_WHAT YOU NEED TO DO_. Reproduce the portion of the text about Stark County's 9-1-1 priorities between "The hope is" and "villages, and cities).", inclusive.

_EXCERPT_.
Undoubtedly, Gonzalez and Concatto are likely tuned in on Bernabei's wavering.

It has always been the impression of the SCPR that Gonzalez and Concatto favor (as the top priority) getting the CAD system.  CAD will probably cost between $1 million and $1.3 million.

Beyond that, their likely priorities are getting as many radios as they can and setting aside money for the local match factor.

The hope is that bringing dispatchers together in two central facilities (the Stark County Sheriff's Center and the Canton Communications Center [or alternative, the RED Center] will significantly reduce the need for upgraded consoles and therefore the console factor appears to be their last priority.

But the decision on priorities in not Gonzalez's/Concatto's decision to make.

It is that of the GovBoard which is made of various fire/police/emergency force units and, of course, various representatives of Stark County's political subdivisions (township, villages, and cities).

While the SCPR believes that the GovBoard discussion was thorough, open-ended and frank, there is little doubt that the members caught the Gonzalez/Concatto drift and and that their carefully crafted advocacy resulted in their priorities being endorsed by the board.

And for yours truly's part, the Gonzalez/Cancatto priority plan appears to be the correct one.

But it remains to be seen as to whether or not Tom Bernabei will be convinced.

The SCPR understands that the GovBoard will have representation at this coming Wednesday's regular commissioner meeting to pass onto the commissioners the GovBoard's recommendation that the CAD be put out for bid as a first priority.

Here is a videotape on the GovBoard's vote on the priority:

As was pointed out in the GovBoard meeting, merely bidding out the CAD does not necessarily mean that the CAD will actually be purchased.

A concern of Concatto is that movement take place on the $2.1 million soon as a convincer (e.g. putting CAD up for bid) to the Fund for our Economic Future (Cuyahoga County) that the 9-1-1 rehab is a "go," so as to secure payment of a $100,000 EfficientGov-Now grant won by the 9-1-1 GovBoard in June, 2010.

_DATASET CONTENT_.

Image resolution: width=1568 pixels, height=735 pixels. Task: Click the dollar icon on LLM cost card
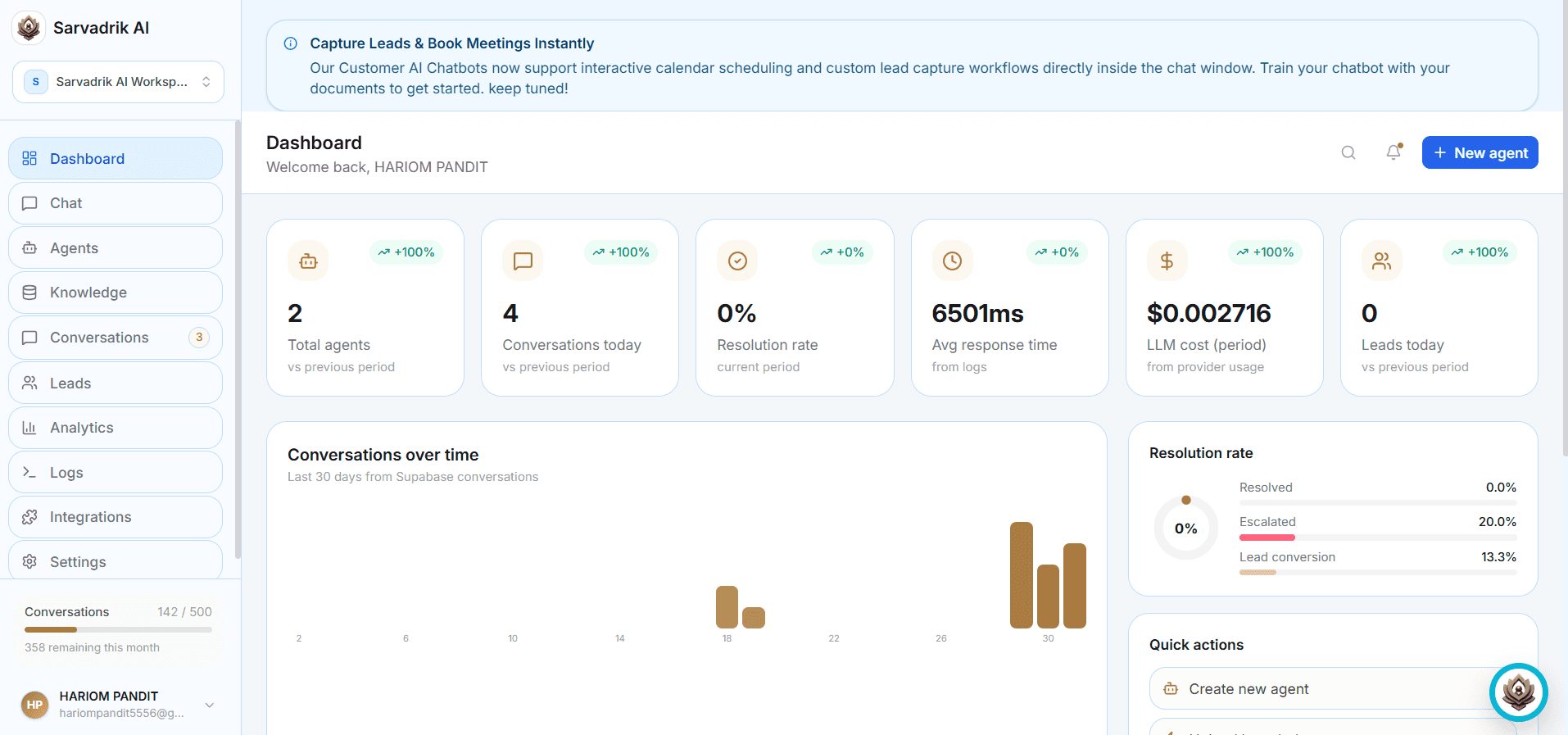point(1167,261)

_EXERCISE OUTPUT_.
The hope is that bringing dispatchers together in two central facilities (the Stark County Sheriff's Center and the Canton Communications Center [or alternative, the RED Center] will significantly reduce the need for upgraded consoles and therefore the console factor appears to be their last priority.

But the decision on priorities in not Gonzalez's/Concatto's decision to make.

It is that of the GovBoard which is made of various fire/police/emergency force units and, of course, various representatives of Stark County's political subdivisions (township, villages, and cities).